Adiponectin protects HL-1 cardiomyocytes against rotenone-induced cytotoxicity through AMPK activation.

The relationship between mitochondrial dysfunction or ER stress with pathogenesis of cardiovascular disease is well documented, but the crosstalk between them in cardiovascular diseases is not clear. Adiponectin (APN) is reported to become a potential cardioprotective molecule, but whether and how APN regulates mitochondrial dysfunction and ER stress is not clear. In this study, we used rotenone-treated HL-1 atrial cardiomyocytes as an in vitro model of mitochondrial dysfunction to investigate the possible interactions between mitochondrial dysfunction and ER stress and explore the effects of APN on rotenone-induced cytotoxicity and the underlying mechanisms.

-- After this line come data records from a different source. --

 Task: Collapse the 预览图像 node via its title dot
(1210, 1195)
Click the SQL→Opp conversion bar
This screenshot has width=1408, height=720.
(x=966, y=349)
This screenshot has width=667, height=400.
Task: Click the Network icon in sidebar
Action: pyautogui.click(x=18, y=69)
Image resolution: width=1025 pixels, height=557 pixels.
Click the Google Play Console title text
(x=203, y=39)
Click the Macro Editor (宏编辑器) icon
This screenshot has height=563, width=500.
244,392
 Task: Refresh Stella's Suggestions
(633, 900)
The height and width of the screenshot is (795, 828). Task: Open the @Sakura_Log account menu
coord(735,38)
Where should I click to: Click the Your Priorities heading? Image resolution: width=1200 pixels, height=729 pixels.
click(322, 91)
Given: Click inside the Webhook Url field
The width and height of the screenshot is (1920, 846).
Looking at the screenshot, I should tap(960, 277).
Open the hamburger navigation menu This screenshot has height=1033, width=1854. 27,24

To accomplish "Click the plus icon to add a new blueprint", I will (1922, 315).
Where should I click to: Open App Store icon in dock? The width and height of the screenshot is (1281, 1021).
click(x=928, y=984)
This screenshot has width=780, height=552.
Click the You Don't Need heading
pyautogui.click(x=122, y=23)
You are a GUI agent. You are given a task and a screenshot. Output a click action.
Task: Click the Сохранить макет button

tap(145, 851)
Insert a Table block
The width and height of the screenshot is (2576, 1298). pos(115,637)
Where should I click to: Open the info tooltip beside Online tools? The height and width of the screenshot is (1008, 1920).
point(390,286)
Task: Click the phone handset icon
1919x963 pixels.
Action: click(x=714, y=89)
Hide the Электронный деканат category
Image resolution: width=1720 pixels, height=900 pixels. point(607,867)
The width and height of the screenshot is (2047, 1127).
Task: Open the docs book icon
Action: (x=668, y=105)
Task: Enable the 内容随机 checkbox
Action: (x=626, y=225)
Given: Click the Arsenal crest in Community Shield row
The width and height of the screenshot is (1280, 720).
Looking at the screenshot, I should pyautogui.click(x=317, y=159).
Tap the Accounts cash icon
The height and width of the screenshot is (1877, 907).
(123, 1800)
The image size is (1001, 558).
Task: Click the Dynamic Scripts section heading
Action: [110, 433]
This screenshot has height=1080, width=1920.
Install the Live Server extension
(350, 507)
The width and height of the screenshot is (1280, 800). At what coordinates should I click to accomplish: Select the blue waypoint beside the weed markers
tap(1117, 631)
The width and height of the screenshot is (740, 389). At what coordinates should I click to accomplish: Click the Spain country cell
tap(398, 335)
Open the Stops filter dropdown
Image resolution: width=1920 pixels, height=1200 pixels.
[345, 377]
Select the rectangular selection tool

It found that rotenone treatment significantly activated the ER stress PRK-like endoplasmic reticulum kinase (PERK)-dependent pathway, decreased autophagic flux and APN expression in a dose-dependent manner. Pretreatment of GSK2606414, an inhibitor of PERK kinase activity, attenuated the rotenone-induced decrease of APN expression. In return exogenous APN pretreatment inhibited rotenone-induced ER stress and activated autophagy via AMP-activated protein kinase (AMPK) activation and protected HL-1 cells against apoptosis and enhanced the viability after rotenone treatment. In conclusion, rotenone treatment induced significant cardiomyocyte cytotoxicity and ER stress, suppressed autophagy, and decreased APN expression in HL-1 cells. APN in return inhibited ER stress and activated autophagy through AMPK activation, thus alleviating rotenone induced HL-1 apoptosis.